The Kangere cliché is widespread in the Great Lakes region of Zaire (Lakes Kivu and Tanganyika), where the Bembe, Fulero, Havu, Lega, Nyindu, Shi, Vira and others live. This cliché has been collected since the 1910s by missionary and colonial administrator researchers. Later it has been heavily used and interpreted in different ways. Thus certain modern scholars have made Kangere the first ‘king’ of the region and the ‘father’ of all bami, that is, the ‘kings’ of various ancient kingdoms existing on the shores of the Great Lakes, including Rwanda and Burundi! Their single aim was to refute the ‘Hamitic myth’.

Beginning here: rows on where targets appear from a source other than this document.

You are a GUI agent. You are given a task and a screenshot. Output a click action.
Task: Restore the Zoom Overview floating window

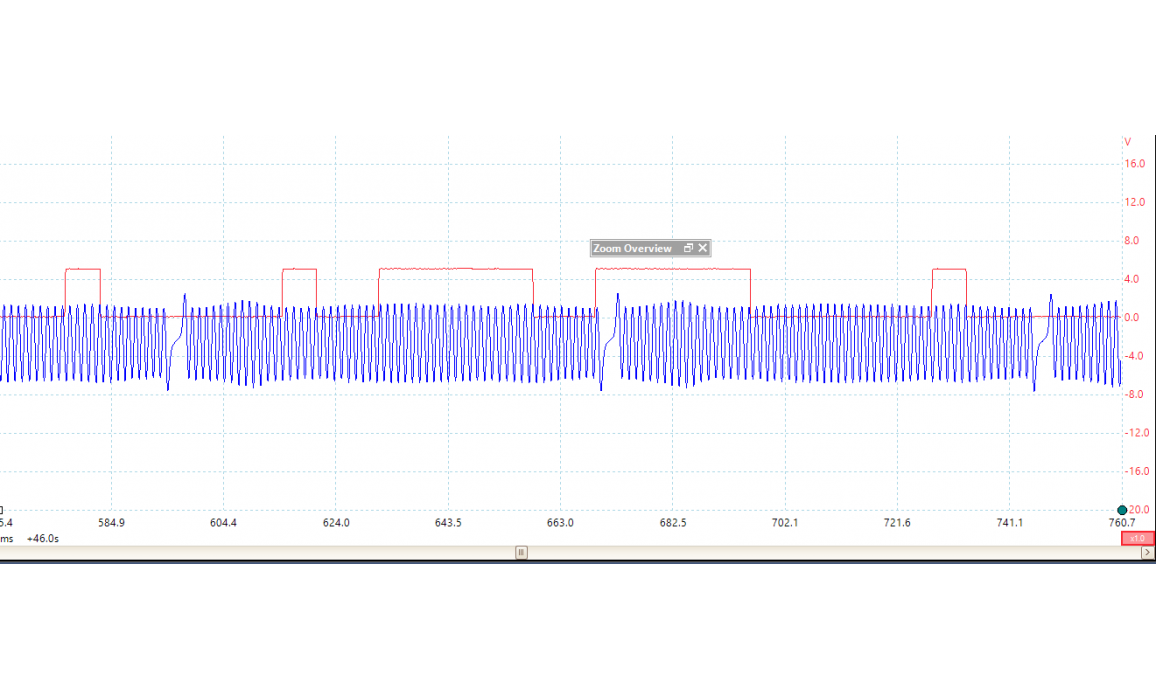pos(688,248)
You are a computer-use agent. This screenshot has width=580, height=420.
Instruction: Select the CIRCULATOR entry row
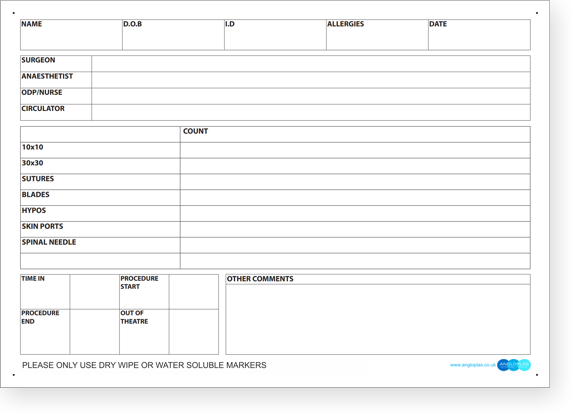click(311, 112)
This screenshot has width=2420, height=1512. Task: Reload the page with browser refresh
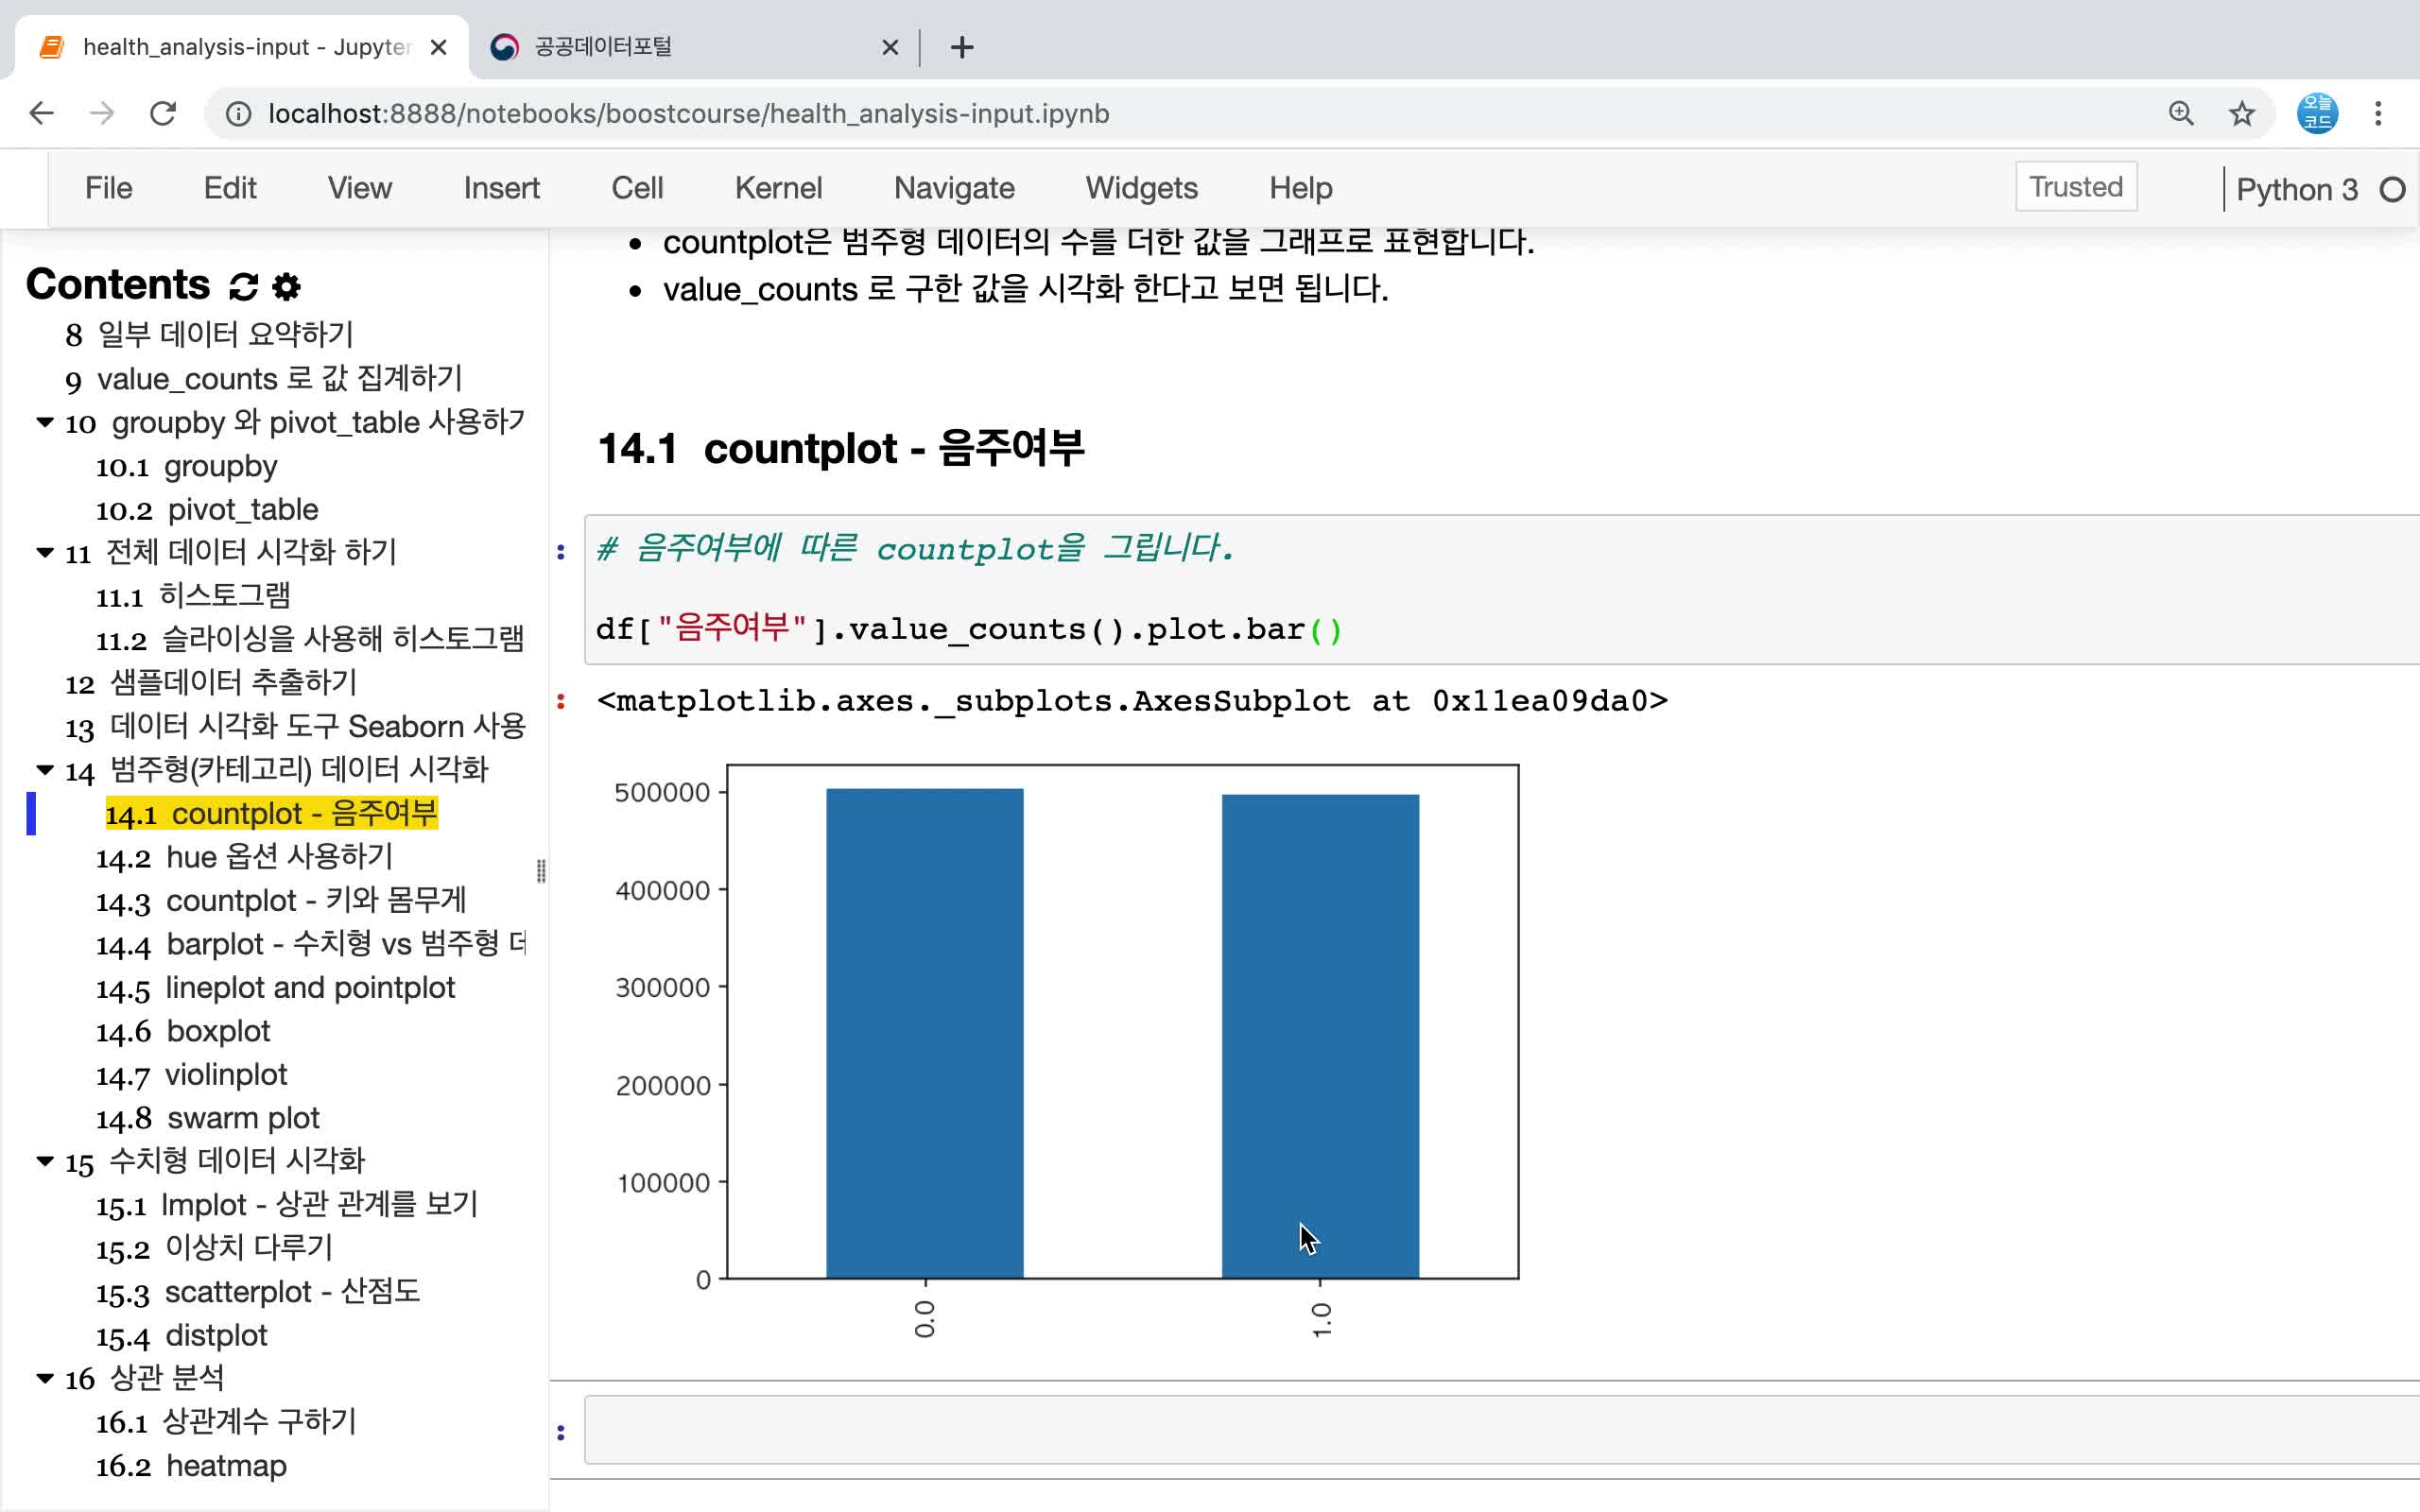click(163, 113)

In fact, the Kangere cliché is woven together from different elements taken from various ethnic groups of the region. Its elements were ordered at the same time that they were collected, in the course of the 1910s and the 1920s. They constitute an African response to the preoccupation of the colonial administration of those years: the creation of vast ethnic groups and politically and administratively viable entities. Whites wanted tribes, and blacks created them; whites wanted great chiefs, and blacks created them, the bami.
In their interpretation of the Kangere cliché, these researchers quite simply confused, erroneously, the ‘bwami symbol’ of personalized power (which existed in the area, and which chiefs of different ethnic groups possessed) with the ‘bwami state’ or kingdom, of recent, colonial creation.